OTD: SS Royal William launched

On today’s date in 1831, the SS Royal William was launched by Lady and Lord Aylmer at Cape Cove, Que.

When the Royal William visited Boston on June 17, 1832, it marked the first time a seagoing steamer would fly the British flag in a U.S. port. The Royal William – named after the ruling monarch, William IV – was also the first steamship built to develop trade between the ports of different colonies in British North America.

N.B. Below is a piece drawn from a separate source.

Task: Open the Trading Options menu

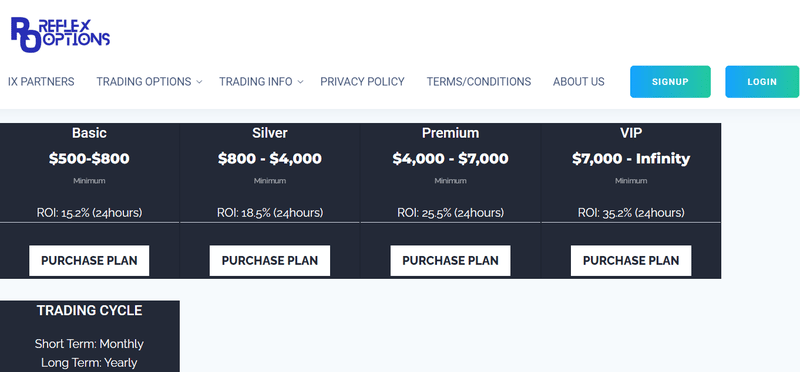Action: [x=144, y=82]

She was commissioned by brewer John Molson and a group of investors from different colonies across British North America before being built in Cap-Blanc, Quebec by John Saxton Campbell and George Black. The steam engines were installed in Montreal. Altogether, the steamship measured 49 metres long and 13 metres wide.

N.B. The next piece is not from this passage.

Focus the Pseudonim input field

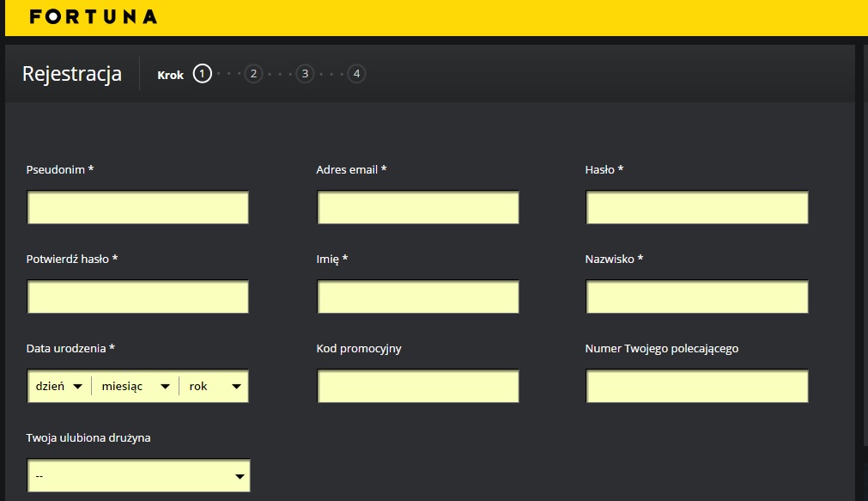(x=138, y=208)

During its initial year, the steamship often travelled between Quebec and the Atlantic colonies; however, travel was restricted during and following a cholera epidemic in 1832.

The Royal William eventually crossed the Atlantic Ocean in 1833.

An 1834 painting by Stephen Skillet depicts the SS Royal William.

1933 ROYAL WILLIAM STAMP

A century later, Canada’s Post Office Department (now Canada Post) issued a five-cent dark-blue commemorative stamp (Scott #204) to mark the Royal William’s voyage across the Atlantic Ocean—the first time a Canadian vessel would cross the pond using only steam power.

Printed by the British American Bank Note Co., the stamp depicts the famed steamship as it passes another ship. The depiction was adapted from a drawing in the National Archives of Canada. Stephen Skillet painted the original in oils in 1834.

Eventually, Spanish interests purchased the ship before it came to what’s described in a press release issued by the Post Office Department as “an inglorious end at Bordeaux, France, in 1840, when her engines were removed.”

The SS Royal William is often credited with achieving the first steam-powered crossing of the Atlantic Ocean, using sails only during boiler maintenance; however, the British-built, Dutch-owned Curaçao crossed in 1827, and the sail-steam hybrid SS Savannah used some steam power when crossing in 1819.